There is a small patch of purple wildflowers in the corner of the yard. My roses have started blooming. One tiny yellow wildflower was just right in the middle of the yard.

As we were going for a walk I looked up to this tree in my front yard. I LOVE it! It made it’s own brace for the VERY long branch. When we first bought this place 14 or so years ago the builder told us to cut this tree down because it was leaning over. We didn’t. The fact that this tree could brace itself was too beautiful to cut down!!!

During our walk I did see this tree that I have never seen before. Why? Because after 14 years of walking around the same neighborhood I STILL find something new. It looked like it should be a patch of wildflowers on the ground but it was on a tree!

Isn’t that cool!

I hope you found some beauty in your day. I didn’t have to look far to find these things. I am grateful that even in my current depression I can STILL find beauty.

The Eagles!!!!

We went to our normal spot on Paynes prairie to continue to hope to see bison (still have not seen them) and wild horses (still have not seen them) but we DO see something spectacular every time we go. The deer are gorgeous. Yet today there were none. We were blessed with something new…bald eagles!!!!

Wow! All I can say is WOW. The mother and father came in and out to feed the young. One of the young birds was outside of the nest on a branch until the mother or father came and then flew crawled back into the nest for food. Watching them, listening to them…I felt so privileged! I leaned back against my husband and he held my arms so that I could try to take pictures. I ended up laying on the ground on my back because I just couldn’t hold my arms up anymore. Laying there on the ground looking up at the moss blowing and the massive nest and the bird sounds was amazing. I will attack pictures here and the video for my friend who cannot see so she can hear the sounds they were making.

When we first got there the prairie is always a sight.

Then THE nest! As you look at the nest, if you look over to the right you will see one of the babies, or adolescents sitting on the branch. The nest was so high which is why lying down was just the easiest way to see them. The young bald eagles coloring changes but not until they get older which is why they are more brown and have different markings in these photos

Here you can see the mother’s white fanned out tail flying into the nest. It is blended in pretty well with all of the moss. She is at the top of the picture and her baby is out on the branch still but he quickly moved into the nest.

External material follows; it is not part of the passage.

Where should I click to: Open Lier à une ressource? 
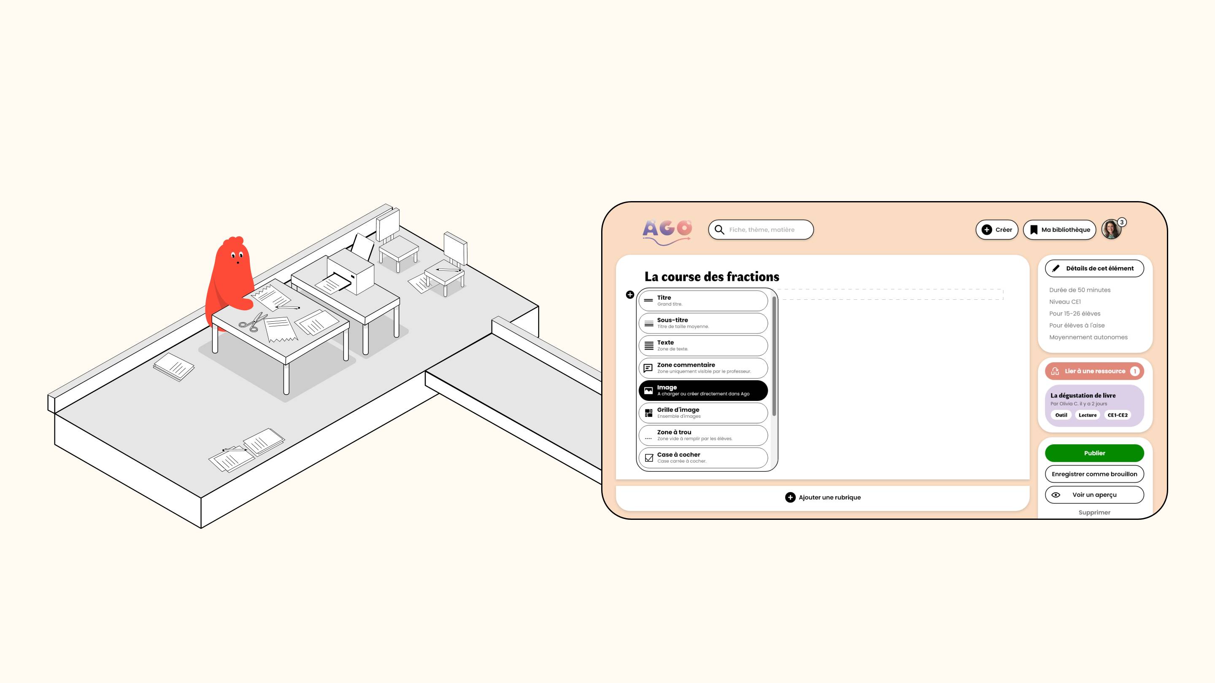(1094, 371)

Here I way laying under both of the eagles. You can see the one’s white head and white tail feathers. I was laying amongst lots of bones and feathers and also lots of poop was falling!!!! But what a view right!!!!! ( I am aware it is against the law to take an eagle feather but nothing says I cannot take a picture of one!)

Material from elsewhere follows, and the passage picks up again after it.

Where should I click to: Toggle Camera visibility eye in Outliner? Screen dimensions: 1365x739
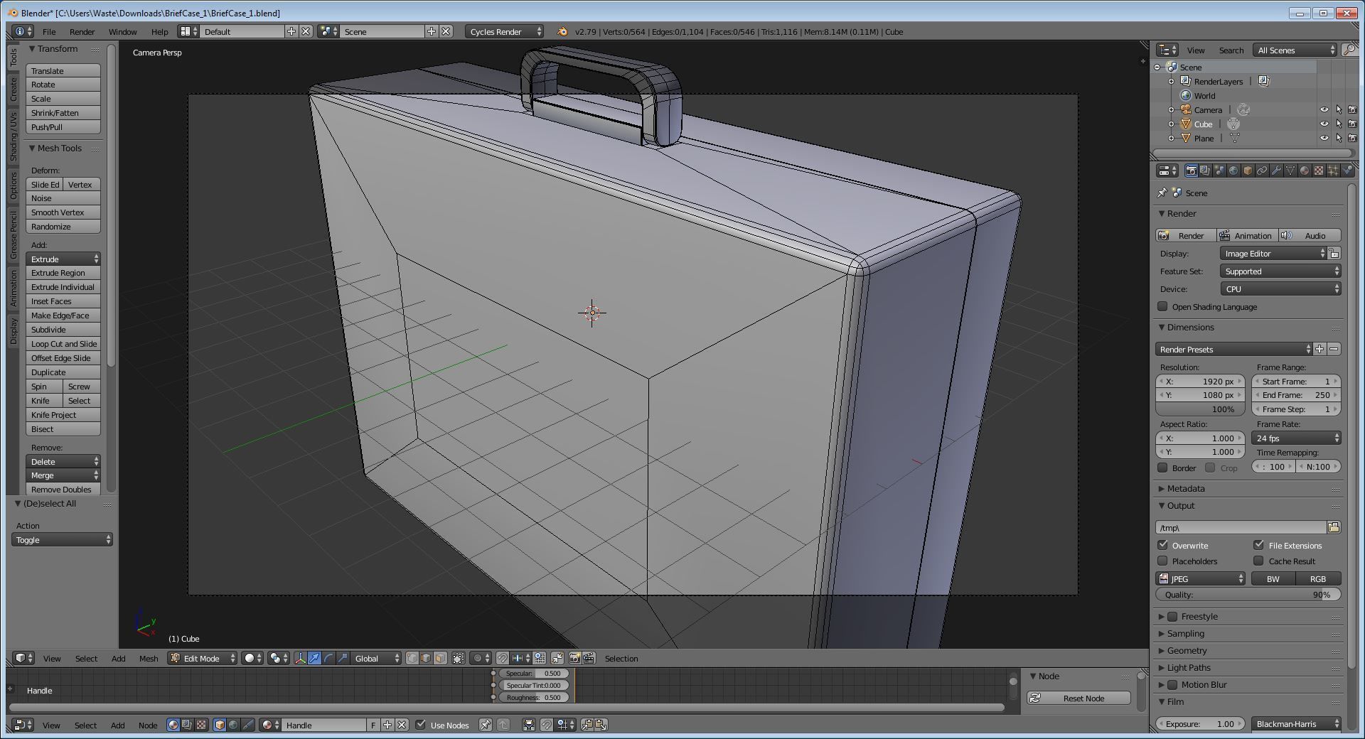1324,110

After we left the eagles we took a look at the lake on the prairie and my husband saw these two, the lizard and dragon fly, he has quite the eye, and then the water was glistening too beautifully to not take a picture of that too.

Photographs of tiny birds, tiny pink streaks of clouds, and one beautiful Camellia

I was so excited when a few days ago a bud developed on a Camellia that I had waited 14 years to bloom.

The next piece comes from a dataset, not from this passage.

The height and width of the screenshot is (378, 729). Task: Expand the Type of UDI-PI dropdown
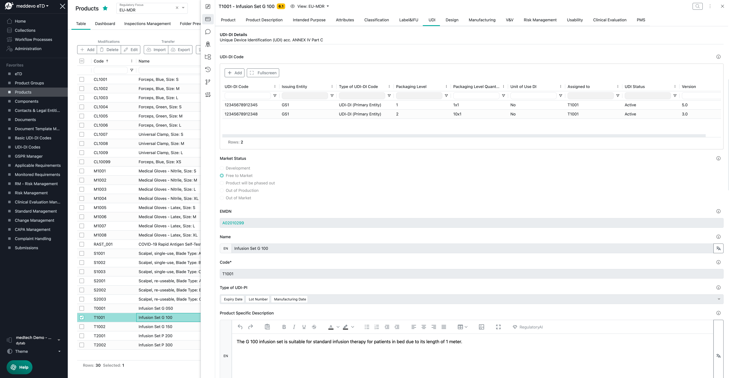[719, 299]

This morning I planned to go and check on the progress but I got sidetracked on the prairie watching the tiny birds fly in and out of trees! There was a tiny yellow bird that flew back and forth, a small black bird that flew back and forth, and the cranes that relocated many times while I was there.

I pulled into my driveway and the clouds were the most beautiful pink! I took a picture of the pink through our Live Oak in our front yard.

Went in the house and realized it was dark! And I had missed my flower blooming! So I did what anyone who has waited 14 years for a flower to bloom…walked out in the dark with my daughter’s flash camera and took a picture. It is the thickest Camellia I have ever felt. The petals were so thick and triple any flower petal number I have ever seen. I couldn’t wait to post my pictures.

Today was a hard day. I had many flashbacks all morning. I could not clear my head, let go of the memories, cope with the memories, cope with my illness or my daughter’s illness. It wasn’t until I saw the pink in the sky and my flower that I finally felt settled.